EDITOR’S NOTE

This month's issue of Current History considers potential new directions in American foreign policy after George W. Bush leaves office. The contributing authors are not members of the US foreign policy community. Nor do they presume to predict what the next administration's policies will be. Instead, writing from the perspectives of the world's various regions, they assess policy challenges that will confront the next US president no matter who it is.
A few common themes emerge. One is the need to clean up, or at least manage, an assortment of messes the Bush administration will leave behind, prominently in the Middle East, but also elsewhere. Another is the need to revisit abiding problems that will remain unresolved come January 2009. Above all, the essays argue for a clean break with Washington's adverse posture in the world. The international community, it would seem, yearns for the United States to try fresh strategies and test previously ignored possibilities, especially in the diplomatic realm.
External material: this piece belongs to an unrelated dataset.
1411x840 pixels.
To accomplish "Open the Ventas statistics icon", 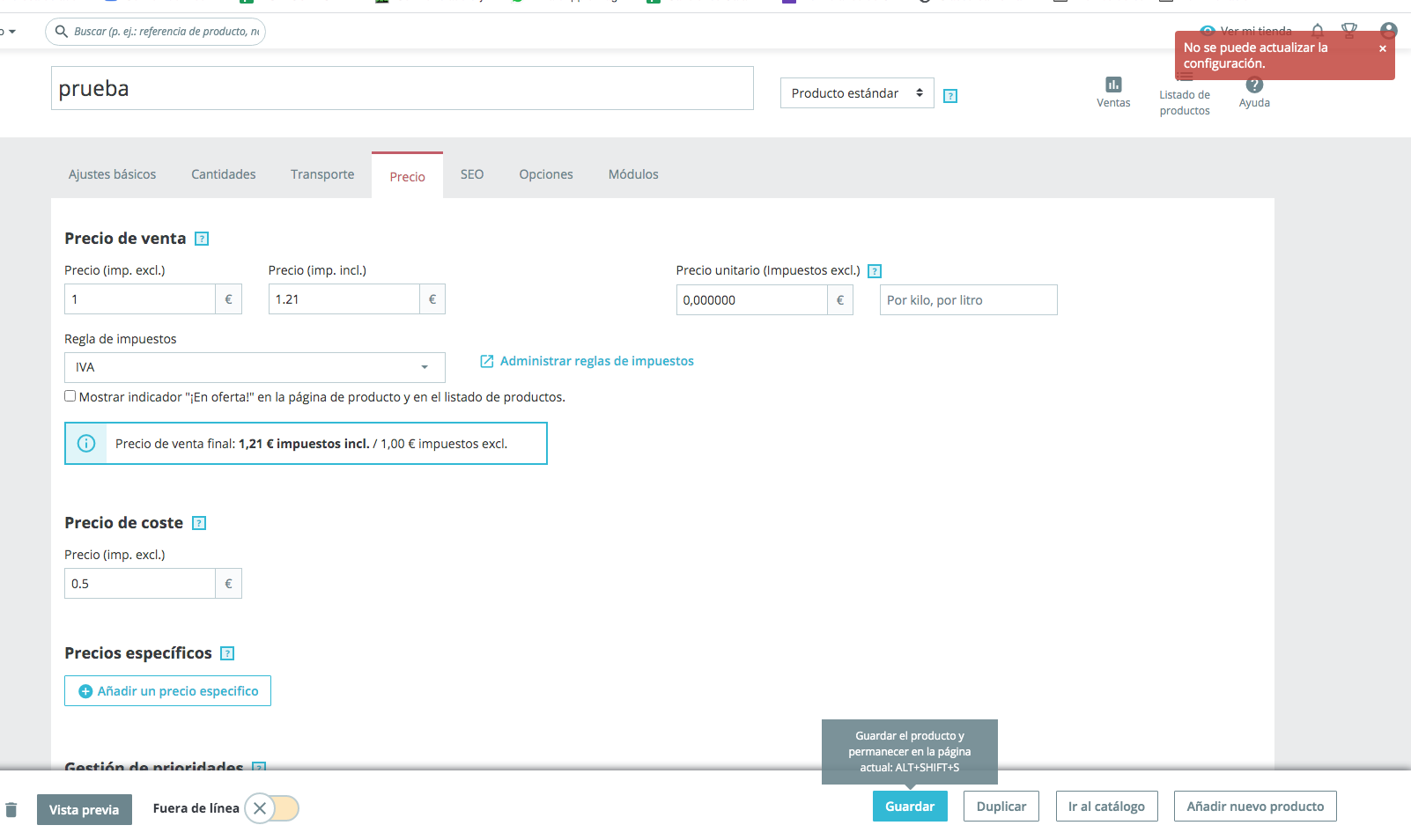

Will the coming impulse to put behind all things Bush produce more follies of a different kind? One author worries about an idea embraced by Republican candidate John McCain: a league of democracies that would, among other things, eject Russia from Western clubs. A more urgent concern may be that, in reaction to Bush's bungling of democracy promotion, trade liberalization, collective security, and oversight of financial markets, the next administration will fail to make the case assertively enough that, in a globalized world, America's success depends on the success of others.